*WRITTEN PROBLEM*.
Can you rewrite all of the data below, changing every "Instruction" to "Command" and leaving everything else untouched?

——————

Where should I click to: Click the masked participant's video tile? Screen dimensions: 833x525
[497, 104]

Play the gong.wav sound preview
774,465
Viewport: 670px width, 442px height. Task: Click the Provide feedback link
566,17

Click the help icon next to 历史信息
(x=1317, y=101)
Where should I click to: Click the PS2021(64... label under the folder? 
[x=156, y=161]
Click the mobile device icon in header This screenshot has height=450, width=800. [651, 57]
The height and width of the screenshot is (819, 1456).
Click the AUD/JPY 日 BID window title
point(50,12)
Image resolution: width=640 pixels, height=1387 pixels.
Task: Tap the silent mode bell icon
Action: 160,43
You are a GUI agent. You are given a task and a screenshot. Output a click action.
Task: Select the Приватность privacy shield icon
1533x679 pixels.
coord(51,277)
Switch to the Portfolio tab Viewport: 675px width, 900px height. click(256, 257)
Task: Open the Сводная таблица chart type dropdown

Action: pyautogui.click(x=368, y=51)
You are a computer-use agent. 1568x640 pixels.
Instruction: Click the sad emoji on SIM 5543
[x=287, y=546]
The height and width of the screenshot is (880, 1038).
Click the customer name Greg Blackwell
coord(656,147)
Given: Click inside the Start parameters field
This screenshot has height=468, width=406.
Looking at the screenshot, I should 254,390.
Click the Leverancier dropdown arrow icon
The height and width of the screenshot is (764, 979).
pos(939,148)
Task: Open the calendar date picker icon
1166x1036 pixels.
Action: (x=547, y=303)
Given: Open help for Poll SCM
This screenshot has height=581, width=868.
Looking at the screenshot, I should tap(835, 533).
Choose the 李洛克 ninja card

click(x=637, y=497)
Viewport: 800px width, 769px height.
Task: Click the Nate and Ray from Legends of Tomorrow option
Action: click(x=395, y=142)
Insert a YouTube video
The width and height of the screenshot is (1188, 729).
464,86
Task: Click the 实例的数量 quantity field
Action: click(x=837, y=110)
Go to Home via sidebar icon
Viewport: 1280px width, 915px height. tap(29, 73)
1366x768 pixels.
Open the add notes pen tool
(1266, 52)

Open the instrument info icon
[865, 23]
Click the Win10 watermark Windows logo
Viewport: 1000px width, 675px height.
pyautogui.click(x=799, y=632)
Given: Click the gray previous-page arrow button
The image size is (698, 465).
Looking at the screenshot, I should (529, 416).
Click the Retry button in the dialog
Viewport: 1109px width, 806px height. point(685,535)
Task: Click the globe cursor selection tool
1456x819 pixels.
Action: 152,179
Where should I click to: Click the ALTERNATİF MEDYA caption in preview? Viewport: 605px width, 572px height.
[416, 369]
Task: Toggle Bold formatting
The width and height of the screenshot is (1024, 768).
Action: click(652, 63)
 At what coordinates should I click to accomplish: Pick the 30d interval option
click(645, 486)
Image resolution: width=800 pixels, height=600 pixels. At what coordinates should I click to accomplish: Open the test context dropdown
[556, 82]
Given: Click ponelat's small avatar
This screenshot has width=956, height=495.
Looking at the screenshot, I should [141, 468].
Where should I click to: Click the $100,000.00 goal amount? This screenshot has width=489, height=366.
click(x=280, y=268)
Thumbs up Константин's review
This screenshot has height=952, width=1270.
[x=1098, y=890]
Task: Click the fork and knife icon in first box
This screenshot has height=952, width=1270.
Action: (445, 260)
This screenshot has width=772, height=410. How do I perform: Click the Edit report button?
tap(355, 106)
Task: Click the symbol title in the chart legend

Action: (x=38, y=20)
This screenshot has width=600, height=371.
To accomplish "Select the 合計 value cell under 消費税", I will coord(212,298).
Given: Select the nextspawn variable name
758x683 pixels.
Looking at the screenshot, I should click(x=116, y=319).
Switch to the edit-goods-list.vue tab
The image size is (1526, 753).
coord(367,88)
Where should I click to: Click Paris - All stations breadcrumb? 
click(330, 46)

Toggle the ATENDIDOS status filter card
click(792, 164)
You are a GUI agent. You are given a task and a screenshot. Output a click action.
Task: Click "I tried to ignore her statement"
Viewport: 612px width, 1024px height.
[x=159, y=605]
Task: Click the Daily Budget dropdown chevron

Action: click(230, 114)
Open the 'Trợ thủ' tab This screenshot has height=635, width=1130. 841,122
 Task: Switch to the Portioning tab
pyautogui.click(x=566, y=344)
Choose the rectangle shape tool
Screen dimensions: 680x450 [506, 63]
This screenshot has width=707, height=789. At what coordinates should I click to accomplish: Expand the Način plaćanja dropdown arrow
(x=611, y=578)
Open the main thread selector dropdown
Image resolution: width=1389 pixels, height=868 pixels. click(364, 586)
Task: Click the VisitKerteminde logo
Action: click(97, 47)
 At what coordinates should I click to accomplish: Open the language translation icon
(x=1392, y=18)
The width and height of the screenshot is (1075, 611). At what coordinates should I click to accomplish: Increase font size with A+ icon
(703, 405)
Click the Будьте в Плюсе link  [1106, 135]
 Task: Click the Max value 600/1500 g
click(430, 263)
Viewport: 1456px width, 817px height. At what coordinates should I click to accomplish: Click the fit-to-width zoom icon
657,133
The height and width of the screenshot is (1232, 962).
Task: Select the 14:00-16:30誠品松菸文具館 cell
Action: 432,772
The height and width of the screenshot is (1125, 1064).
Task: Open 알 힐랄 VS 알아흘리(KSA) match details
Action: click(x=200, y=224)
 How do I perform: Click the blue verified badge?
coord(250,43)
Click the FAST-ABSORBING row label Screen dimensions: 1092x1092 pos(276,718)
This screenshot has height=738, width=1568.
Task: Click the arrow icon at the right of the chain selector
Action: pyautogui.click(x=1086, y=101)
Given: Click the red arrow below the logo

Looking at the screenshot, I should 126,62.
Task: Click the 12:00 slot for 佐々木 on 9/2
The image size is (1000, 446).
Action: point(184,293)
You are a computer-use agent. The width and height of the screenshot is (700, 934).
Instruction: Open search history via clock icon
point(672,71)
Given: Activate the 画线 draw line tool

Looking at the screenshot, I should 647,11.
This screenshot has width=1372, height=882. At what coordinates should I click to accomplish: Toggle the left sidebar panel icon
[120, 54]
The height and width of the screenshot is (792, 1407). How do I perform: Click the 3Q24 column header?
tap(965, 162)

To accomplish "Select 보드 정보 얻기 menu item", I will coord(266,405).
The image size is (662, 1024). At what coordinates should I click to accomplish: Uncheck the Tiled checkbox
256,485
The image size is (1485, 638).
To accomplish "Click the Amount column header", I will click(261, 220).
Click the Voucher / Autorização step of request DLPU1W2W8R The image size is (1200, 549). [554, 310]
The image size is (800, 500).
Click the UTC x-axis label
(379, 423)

——————

*EXERCISE ANSWER*.
Where should I click to: Click the masked participant's video tile? Screen dimensions: 833x525
[497, 104]

Play the gong.wav sound preview
774,465
Viewport: 670px width, 442px height. Task: Click the Provide feedback link
566,17

Click the help icon next to 历史信息
(x=1317, y=101)
Where should I click to: Click the PS2021(64... label under the folder? 
[x=156, y=161]
Click the mobile device icon in header This screenshot has height=450, width=800. [651, 57]
The height and width of the screenshot is (819, 1456).
Click the AUD/JPY 日 BID window title
point(50,12)
Image resolution: width=640 pixels, height=1387 pixels.
Task: Tap the silent mode bell icon
Action: 160,43
You are a GUI agent. You are given a task and a screenshot. Output a click action.
Task: Select the Приватность privacy shield icon
1533x679 pixels.
coord(51,277)
Switch to the Portfolio tab Viewport: 675px width, 900px height. click(256, 257)
Task: Open the Сводная таблица chart type dropdown

Action: pyautogui.click(x=368, y=51)
You are a computer-use agent. 1568x640 pixels.
Command: Click the sad emoji on SIM 5543
[x=287, y=546]
The height and width of the screenshot is (880, 1038).
Click the customer name Greg Blackwell
coord(656,147)
Given: Click inside the Start parameters field
This screenshot has height=468, width=406.
Looking at the screenshot, I should 254,390.
Click the Leverancier dropdown arrow icon
The height and width of the screenshot is (764, 979).
pos(939,148)
Task: Open the calendar date picker icon
1166x1036 pixels.
Action: (x=547, y=303)
Given: Open help for Poll SCM
This screenshot has height=581, width=868.
Looking at the screenshot, I should tap(835, 533).
Choose the 李洛克 ninja card

click(x=637, y=497)
Viewport: 800px width, 769px height.
Task: Click the Nate and Ray from Legends of Tomorrow option
Action: click(x=395, y=142)
Insert a YouTube video
The width and height of the screenshot is (1188, 729).
464,86
Task: Click the 实例的数量 quantity field
Action: click(x=837, y=110)
Go to Home via sidebar icon
Viewport: 1280px width, 915px height. tap(29, 73)
1366x768 pixels.
Open the add notes pen tool
(1266, 52)

Open the instrument info icon
[865, 23]
Click the Win10 watermark Windows logo
Viewport: 1000px width, 675px height.
pyautogui.click(x=799, y=632)
Given: Click the gray previous-page arrow button
The image size is (698, 465).
Looking at the screenshot, I should (529, 416).
Click the Retry button in the dialog
Viewport: 1109px width, 806px height. point(685,535)
Task: Click the globe cursor selection tool
1456x819 pixels.
Action: 152,179
Where should I click to: Click the ALTERNATİF MEDYA caption in preview? Viewport: 605px width, 572px height.
[416, 369]
Task: Toggle Bold formatting
The width and height of the screenshot is (1024, 768).
Action: click(652, 63)
 At what coordinates should I click to accomplish: Pick the 30d interval option
click(645, 486)
Image resolution: width=800 pixels, height=600 pixels. At what coordinates should I click to accomplish: Open the test context dropdown
[556, 82]
Given: Click ponelat's small avatar
This screenshot has width=956, height=495.
Looking at the screenshot, I should [141, 468].
Where should I click to: Click the $100,000.00 goal amount? This screenshot has width=489, height=366.
click(x=280, y=268)
Thumbs up Константин's review
This screenshot has height=952, width=1270.
[x=1098, y=890]
Task: Click the fork and knife icon in first box
This screenshot has height=952, width=1270.
Action: (445, 260)
This screenshot has width=772, height=410. How do I perform: Click the Edit report button?
tap(355, 106)
Task: Click the symbol title in the chart legend

Action: (x=38, y=20)
This screenshot has width=600, height=371.
To accomplish "Select the 合計 value cell under 消費税", I will coord(212,298).
Given: Select the nextspawn variable name
758x683 pixels.
Looking at the screenshot, I should click(x=116, y=319).
Switch to the edit-goods-list.vue tab
The image size is (1526, 753).
coord(367,88)
Where should I click to: Click Paris - All stations breadcrumb? 
click(330, 46)

Toggle the ATENDIDOS status filter card
click(792, 164)
You are a GUI agent. You are given a task and a screenshot. Output a click action.
Task: Click "I tried to ignore her statement"
Viewport: 612px width, 1024px height.
[x=159, y=605]
Task: Click the Daily Budget dropdown chevron

Action: click(230, 114)
Open the 'Trợ thủ' tab This screenshot has height=635, width=1130. 841,122
 Task: Switch to the Portioning tab
pyautogui.click(x=566, y=344)
Choose the rectangle shape tool
Screen dimensions: 680x450 [506, 63]
This screenshot has width=707, height=789. At what coordinates should I click to accomplish: Expand the Način plaćanja dropdown arrow
(x=611, y=578)
Open the main thread selector dropdown
Image resolution: width=1389 pixels, height=868 pixels. click(364, 586)
Task: Click the VisitKerteminde logo
Action: click(97, 47)
 At what coordinates should I click to accomplish: Open the language translation icon
(x=1392, y=18)
The width and height of the screenshot is (1075, 611). At what coordinates should I click to accomplish: Increase font size with A+ icon
(703, 405)
Click the Будьте в Плюсе link  [1106, 135]
 Task: Click the Max value 600/1500 g
click(430, 263)
Viewport: 1456px width, 817px height. At what coordinates should I click to accomplish: Click the fit-to-width zoom icon
657,133
The height and width of the screenshot is (1232, 962).
Task: Select the 14:00-16:30誠品松菸文具館 cell
Action: 432,772
The height and width of the screenshot is (1125, 1064).
Task: Open 알 힐랄 VS 알아흘리(KSA) match details
Action: click(x=200, y=224)
 How do I perform: Click the blue verified badge?
coord(250,43)
Click the FAST-ABSORBING row label Screen dimensions: 1092x1092 pos(276,718)
This screenshot has height=738, width=1568.
Task: Click the arrow icon at the right of the chain selector
Action: pyautogui.click(x=1086, y=101)
Given: Click the red arrow below the logo

Looking at the screenshot, I should 126,62.
Task: Click the 12:00 slot for 佐々木 on 9/2
The image size is (1000, 446).
Action: point(184,293)
You are a computer-use agent. The width and height of the screenshot is (700, 934).
Command: Open search history via clock icon
point(672,71)
Given: Activate the 画线 draw line tool

Looking at the screenshot, I should 647,11.
This screenshot has width=1372, height=882. At what coordinates should I click to accomplish: Toggle the left sidebar panel icon
[120, 54]
The height and width of the screenshot is (792, 1407). How do I perform: Click the 3Q24 column header?
tap(965, 162)

To accomplish "Select 보드 정보 얻기 menu item", I will coord(266,405).
The image size is (662, 1024). At what coordinates should I click to accomplish: Uncheck the Tiled checkbox
256,485
The image size is (1485, 638).
To accomplish "Click the Amount column header", I will click(261, 220).
Click the Voucher / Autorização step of request DLPU1W2W8R The image size is (1200, 549). [554, 310]
The image size is (800, 500).
Click the UTC x-axis label
(379, 423)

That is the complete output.